### Source records
● ● ● ● ●

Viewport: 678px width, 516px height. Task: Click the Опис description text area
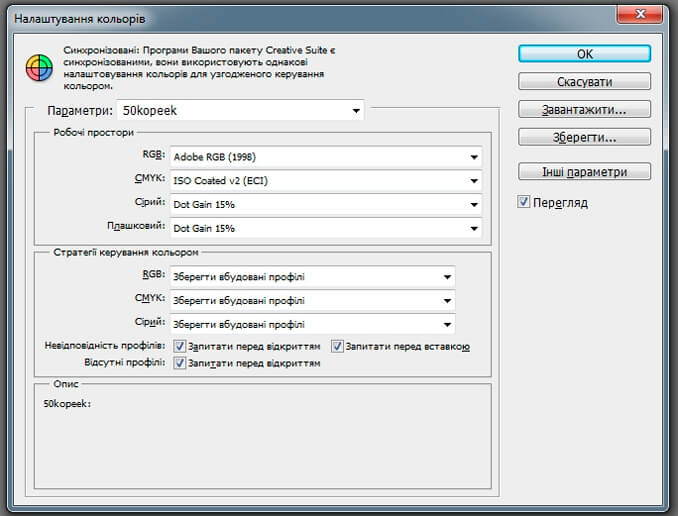[x=262, y=445]
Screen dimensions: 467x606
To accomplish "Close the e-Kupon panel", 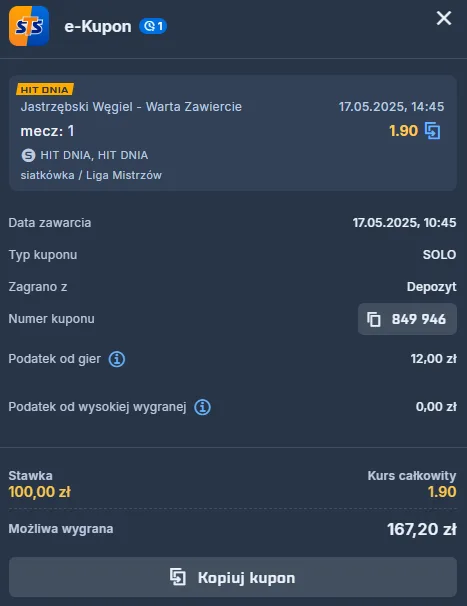I will (x=444, y=18).
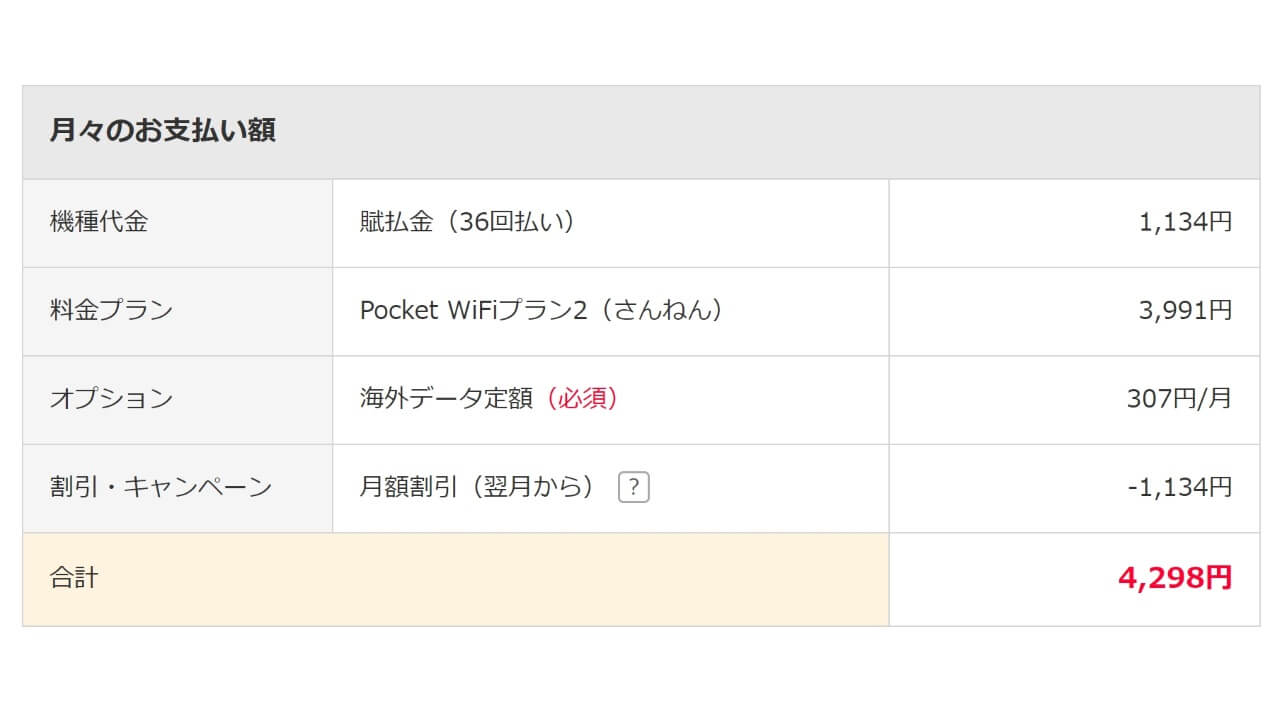Select the 海外データ定額 option name
The height and width of the screenshot is (720, 1280).
point(446,399)
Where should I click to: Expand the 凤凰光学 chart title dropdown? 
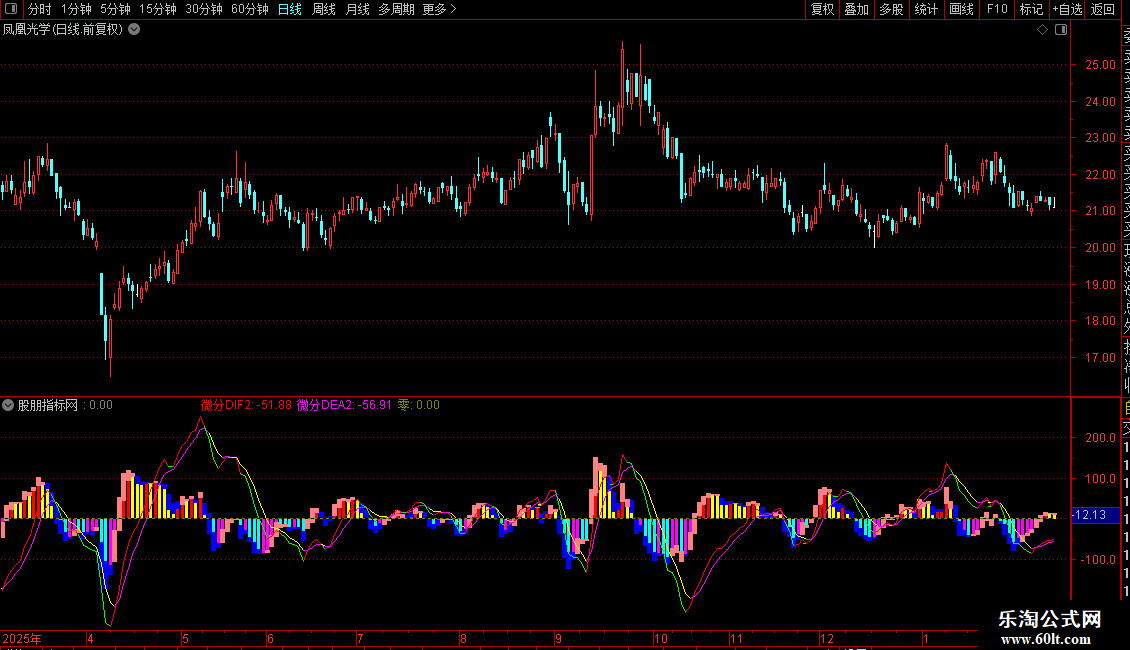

● ● ● ● ●

### YOUR ASSIGNMENT
Your answer must be the lines from the opening line of the entries through the line holding "Screen dimensions: 467x606", written out exactly and without any picture.

### RESULT OF THIS TASK
Viewport: 678px width, 516px height. Task: Click the Опис description text area
[x=262, y=445]
Screen dimensions: 467x606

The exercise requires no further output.